━━━━━ Passage extrait ━━━━━
Pour compléter l’information, vous dessinerez l’escalade de la violence avec, à chaque palier, les différentes formes de violence. De plus, vous lui confirmerez la forte probabilité d’un accroissement des brutalités et le danger qu’elle court. La femme violentée pourra alors évaluer le degré de violence qu’elle subit, reconnaître l’urgence de sa situation et se mobiliser.

Finalement, elle tentera d’établir les pertes psychologiques et émotives qu’elle a subies jusqu’alors. Elle réalisera que sa vie dans un tel contexte a affecté l’estime qu’elle a d’elle-même.

Le Fonctionnement d’un agresseur
Puisque la victime se sent responsable des pertes de contrôle de son agresseur et qu’elle a intégré les justifications de ce dernier, vous résumerez le fonctionnement d’un agresseur, afin qu’elle modifie son regard sur la situation. À partir de ces informations, la réalité du danger qu’elle court deviendra plus nette.

Vous l’informerez qu’un agresseur n’est pas nécessairement un homme à l’allure menaçante, ni un malade mental. Il a toutefois de la difficulté à contrôler son agressivité et exprime peu son émotion. Il exige beaucoup de la part de sa partenaire. Celle-ci doit répondre à ses moindres attentes, il surveille ses fréquentations et ses sorties. Il a souvent tendance à isoler sa victime et exige, pour cela, qu’elle passe le maximum de temps au domicile familial.
━━━━━
▶ **Consignes**:
[1] D’après le passage, qu’exige l’agresseur de sa victime afin de l’isoler ?
[2] Indiquez si chacune des affirmations suivantes concorde avec le passage, en citant les mots qui permettent de trancher : (a) un agresseur a nécessairement une allure menaçante ; (b) l’agresseur exprime peu son émotion ; (c) la victime se sent responsable des pertes de contrôle de son agresseur.
[3] Prolongez le passage sur la femme violentée et son agresseur au-delà de sa dernière phrase.
Les lignes placées après ce passage n’entrent aucunement en compte ici.
━━━━━ Données disponibles ━━━━━
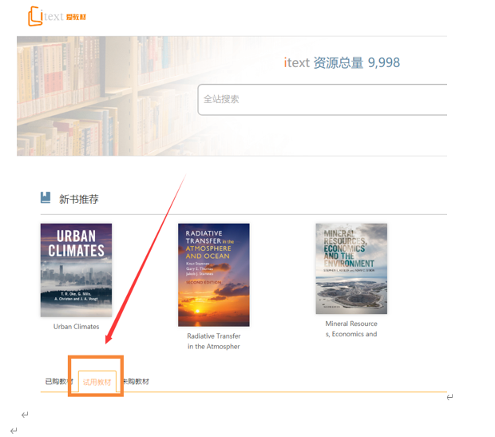Click the bottom-most paragraph return mark
Image resolution: width=495 pixels, height=437 pixels.
14,431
━━━━━
▶ **Réponses fournies**:
[1] Il exige qu’elle passe le maximum de temps au domicile familial.

[2]
(a) Non : « un agresseur n’est pas nécessairement un homme à l’allure menaçante ».
(b) Oui : « exprime peu son émotion ».
(c) Oui : « la victime se sent responsable des pertes de contrôle de son agresseur ».

[3]
Il démontre beaucoup d’impatience et tolère peu les erreurs de sa conjointe ou de ses enfants. Il manque de respect envers sa partenaire, la considère comme sa servante, ridiculise ce qu’elle fait et ne valorise aucune de ses réussites. Il se montre excessivement jaloux et va même jusqu’à douter constamment d’elle.

Parfois, il souffre d’un problème de consommation d’alcool. Toutefois, les comportements violents ne disparaissent pas quand il est sobre. Prendre un verre lui sert souvent d’excuse pour justifier sa perte de contrôle. Il tient sa victime responsable de ses gestes violents. Elle l’a toujours provoqué, elle a toujours eu une attitude qu’il ne pouvait tolérer, etc.

Il a très peur de perdre sa victime, il tentera donc de la récupérer rapidement après l’agression, fera des promesses, s’excusera, promettra de ne plus recommencer, etc.

Vous confirmerez à la cliente que les facteurs déclenchants – retard du souper, stress, conflit avec les enfants, etc, - n’ont pas véritablement de lien avec le fait qu’elle soit maltraitée. Les pertes de contrôle sont plutôt reliées au vécu de l’agresseur – il est triste, en colère, déçu, etc – et non aux événements comme tels. Ceux-ci ne représentent que la goutte qui fait déborder le vase.

Identifier les différents fonctionnements des agresseurs permet à la cliente de démystifier sa situation, de relativiser les justifications de son agresseur et de découvrir qu’elle a intégré un bon nombre de ces justifications. Ces informations l’aident à se questionner sur les raisons qu’elle donne pour expliquer les pertes de contrôle de son conjoint.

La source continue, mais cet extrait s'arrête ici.